Most of the towns within about five miles of the base have been completely abandoned because of the fighting. “British forces are redeploying from Kajaki with their heads held high, with the knowledge that they have changed the area for the better,” said Major-General Gordon Messenger. 

The soldiers at Kajaki lived in the old accommodation blocks built to house the dam’s engineers and in the summer they swam in the reservoir.

In 2007, thousands of soldiers were involved in a massive operation to deliver a third turbine to the dam’s powerhouse, but efforts to install it were postponed last year because contractors couldn’t get enough concrete to the site. It remains surrounded by insurgents.

What little power is emitted from the existing turbines is usually taxed by the Taleban in the outlying villages.

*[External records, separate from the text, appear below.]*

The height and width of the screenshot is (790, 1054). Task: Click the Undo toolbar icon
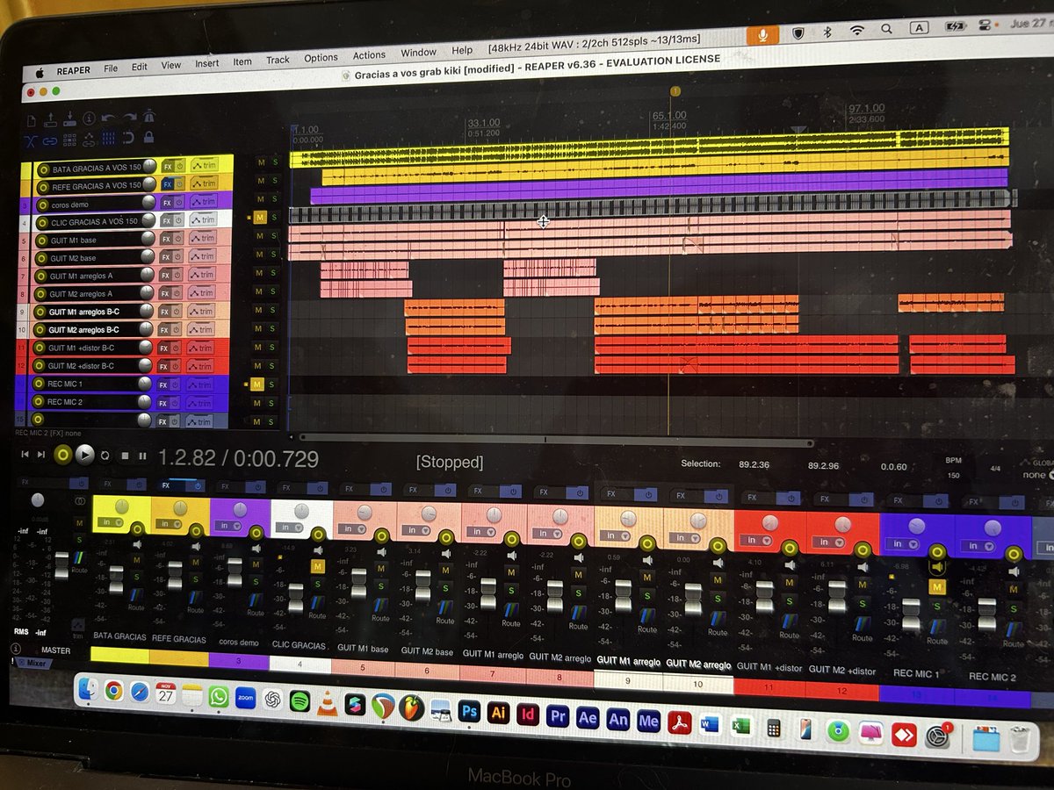point(109,119)
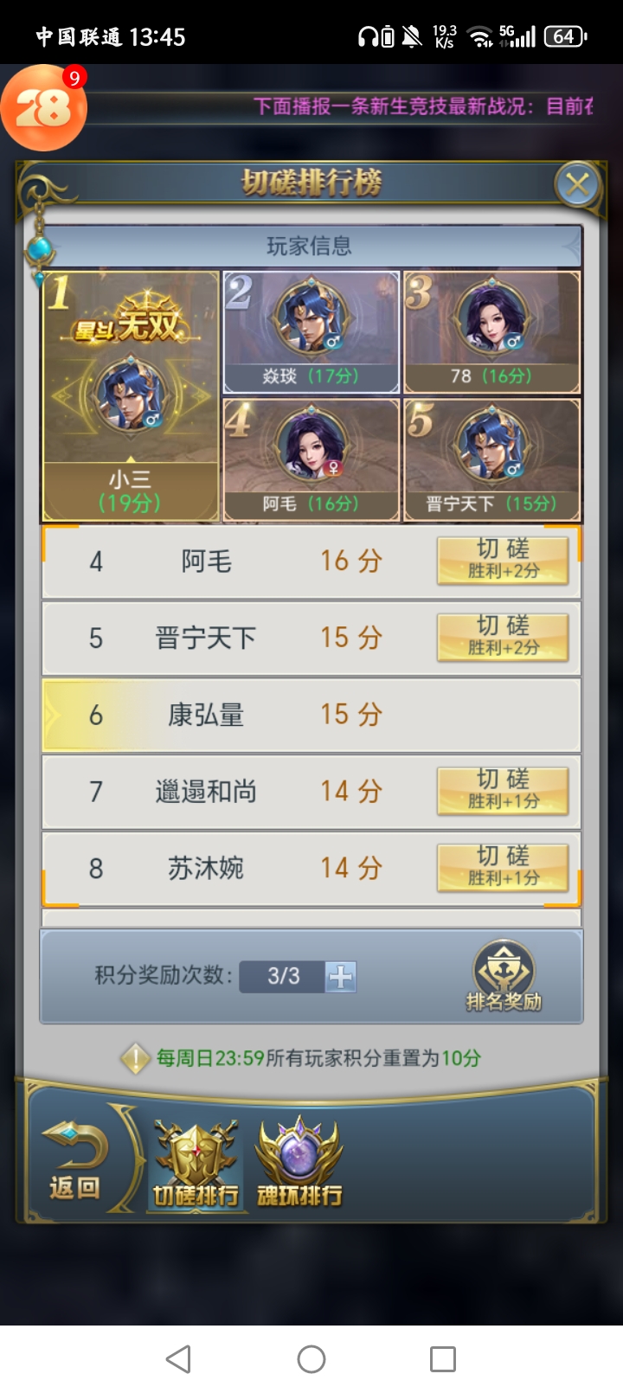Challenge 阿毛 with the 切磋 button
The width and height of the screenshot is (623, 1393).
pos(503,560)
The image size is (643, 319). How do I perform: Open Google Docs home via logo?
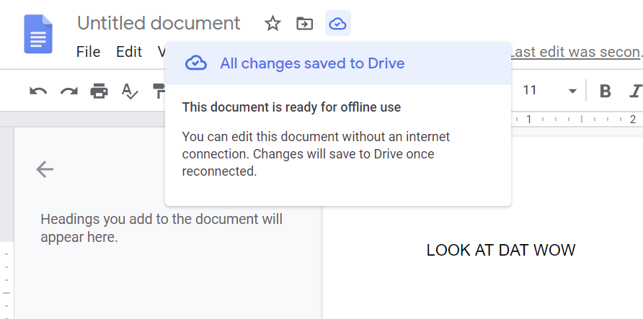tap(38, 34)
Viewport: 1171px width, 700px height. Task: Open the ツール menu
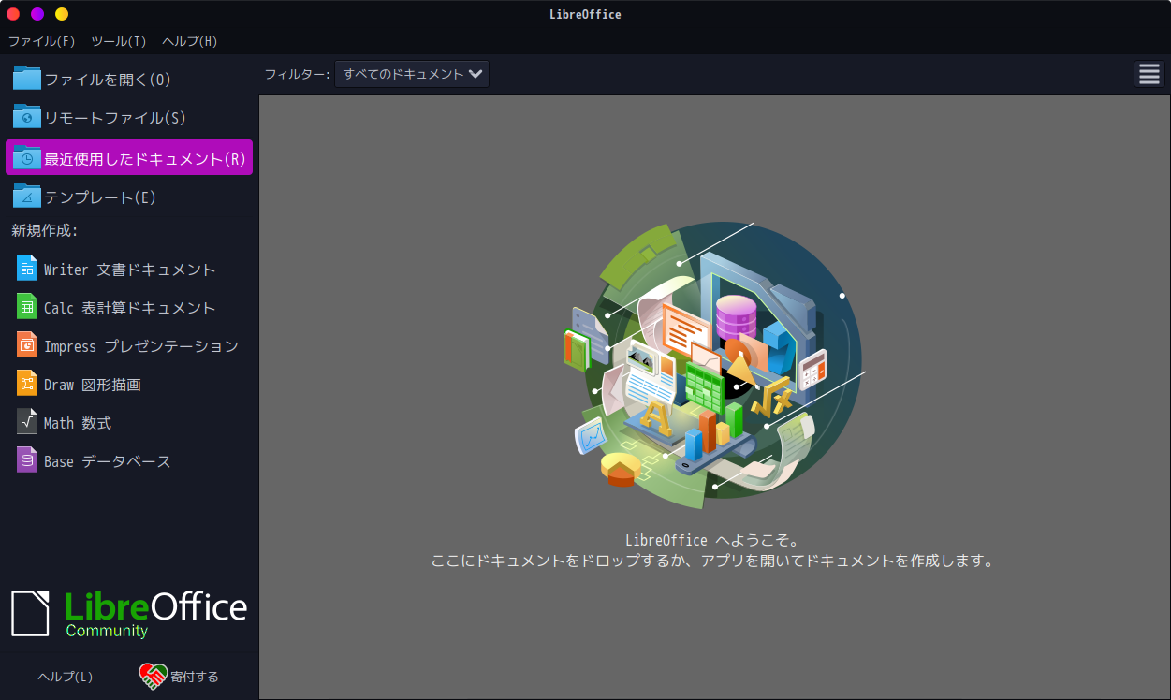point(118,41)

“Around 150 UK personnel, mainly part of the 40 Commando battlegroup, will now redeploy to thicken and deepen the British presence in Sangin,” the MoD said.

Sangin has claimed more British lives than anywhere else in Helmand. When the soldiers first deployed there in 2006, they were supposed to stay for only 72 hours.

The town, at the confluence of two rivers, has been home to criminal gangs and laboratories used to process the region’s lucrative opium harvests into heroin.

Many analysts believe that the British were inadvertently sucked into a war between two drugs cartels, fighting for control of the smuggling routes.